N. 00230/2007 REG.RIC.

N. 01008/2012REG.PROV.COLL.

N. 00230/2007 REG.RIC.

REPUBBLICA ITALIANA

IN NOME DEL POPOLO ITALIANO

Il Consiglio di Stato

in sede giurisdizionale (Sezione Sesta)

ha pronunciato la presente

SENTENZA

sul ricorso numero di registro generale 230 del 2007, proposto da:
Copacons-Centro Osservatorio Pubblicità diretta ai Consumatori e Codacons, in persona dei legali rappresentanti, rappresentati e difesi dall'avv. C R, con domicilio eletto presso l’Ufficio Legale Nazionale del Codacons in Roma, viale Giuseppe Mazzini, 73;

contro

Autorità Garante della Concorrenza e del Mercato, Ministero delle Comunicazioni, in persona dei legali rappresentanti in carica, rappresentati e difesi dall'Avvocatura Generale dello Stato, domiciliataria per legge presso la sede di Roma, via dei Portoghesi, 12;

nei confronti di

Poste Italiane S.p.A.;

per la riforma della sentenza del T.A.R. LAZIO – ROMA, SEZIONE I, n. 07715/2006, resa tra le parti, concernente PUBBLICITA' INGANNEVOLE DELLA CARTA PREPAGATA "POSTEPAY"

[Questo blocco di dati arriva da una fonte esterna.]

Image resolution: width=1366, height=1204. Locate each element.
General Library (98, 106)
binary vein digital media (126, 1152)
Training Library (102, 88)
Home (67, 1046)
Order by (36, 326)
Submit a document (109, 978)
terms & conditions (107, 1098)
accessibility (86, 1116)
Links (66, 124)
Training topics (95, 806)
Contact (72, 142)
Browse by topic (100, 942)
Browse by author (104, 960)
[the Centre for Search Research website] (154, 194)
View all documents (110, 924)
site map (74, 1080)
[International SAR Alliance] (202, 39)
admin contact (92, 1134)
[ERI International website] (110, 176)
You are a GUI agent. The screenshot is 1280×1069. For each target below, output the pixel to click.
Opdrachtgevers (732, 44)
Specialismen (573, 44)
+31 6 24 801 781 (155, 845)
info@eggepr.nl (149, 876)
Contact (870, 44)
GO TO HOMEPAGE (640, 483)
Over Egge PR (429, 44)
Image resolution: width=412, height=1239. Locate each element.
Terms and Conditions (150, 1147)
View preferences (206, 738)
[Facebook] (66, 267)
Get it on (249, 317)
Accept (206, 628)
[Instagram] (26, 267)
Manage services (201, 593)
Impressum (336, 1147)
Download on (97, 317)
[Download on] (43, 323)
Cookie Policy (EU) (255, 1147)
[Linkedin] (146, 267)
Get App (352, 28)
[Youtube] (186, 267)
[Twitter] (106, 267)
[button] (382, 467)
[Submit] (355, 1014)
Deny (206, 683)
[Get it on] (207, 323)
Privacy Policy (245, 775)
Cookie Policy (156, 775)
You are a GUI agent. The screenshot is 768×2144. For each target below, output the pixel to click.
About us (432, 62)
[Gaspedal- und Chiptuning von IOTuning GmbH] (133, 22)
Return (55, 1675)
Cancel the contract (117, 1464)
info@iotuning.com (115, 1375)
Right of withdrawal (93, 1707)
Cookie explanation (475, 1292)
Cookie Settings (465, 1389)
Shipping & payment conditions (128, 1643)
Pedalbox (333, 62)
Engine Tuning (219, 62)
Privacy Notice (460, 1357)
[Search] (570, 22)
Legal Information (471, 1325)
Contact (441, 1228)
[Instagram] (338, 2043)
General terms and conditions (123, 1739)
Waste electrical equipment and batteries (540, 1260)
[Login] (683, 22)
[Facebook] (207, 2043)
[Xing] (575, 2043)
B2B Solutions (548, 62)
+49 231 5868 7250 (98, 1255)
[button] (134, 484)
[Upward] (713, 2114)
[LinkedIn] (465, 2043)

Visti il ricorso in appello e i relativi allegati;

Viste le memorie difensive;

Visti tutti gli atti della causa;

Relatore nell'udienza pubblica del giorno 17 gennaio 2012 il Cons. G D M e uditi per le parti l’avv. Ramadori per delega dell’avv. Rienzi e l’avvocato dello Stato D'Ascia;

Ritenuto e considerato in fatto e diritto quanto segue:


FATTO e DIRITTO

Con sentenza del Tribunale amministrativo regionale per il Lazio, Roma, sez. I, n. 7715/06 del 29 agosto 2006 (che non risulta notificata) è stato respinto il ricorso proposto dalle associazioni Copacons e Codacons avverso l’archiviazione – da parte dell’Autorità garante della concorrenza e del mercato – del procedimento sanzionatorio avviato in ordine all’ingannevolezza della pubblicità della carta prepagata, denominata postepay, procedimento conclusosi con dichiarazione di manifesta infondatezza, ai sensi dell’art. 4, comma 5, d.P.R. 11 luglio 2003, n. 284 (Regolamento recante norme sulle procedure istruttorie dell'Autorità garante della concorrenza e del mercato in materia di pubblicità ingannevole e comparativa). Quanto sopra, con riferimento ad un annuncio comparso sul quotidiano Il Sole - 24 ore del 16 novembre 2003, in cui si sottolineava la possibilità di diventare titolari di una carta senza avere un conto corrente, nonché in rapporto ad uno spot televisivo andato in onda il 28 novembre 2003 sull’emittente C anale 5, dove due ragazzi dispersi in mare e privi di contante riuscivano a pagare le operazioni di soccorso tramite ricarica della carta in questione.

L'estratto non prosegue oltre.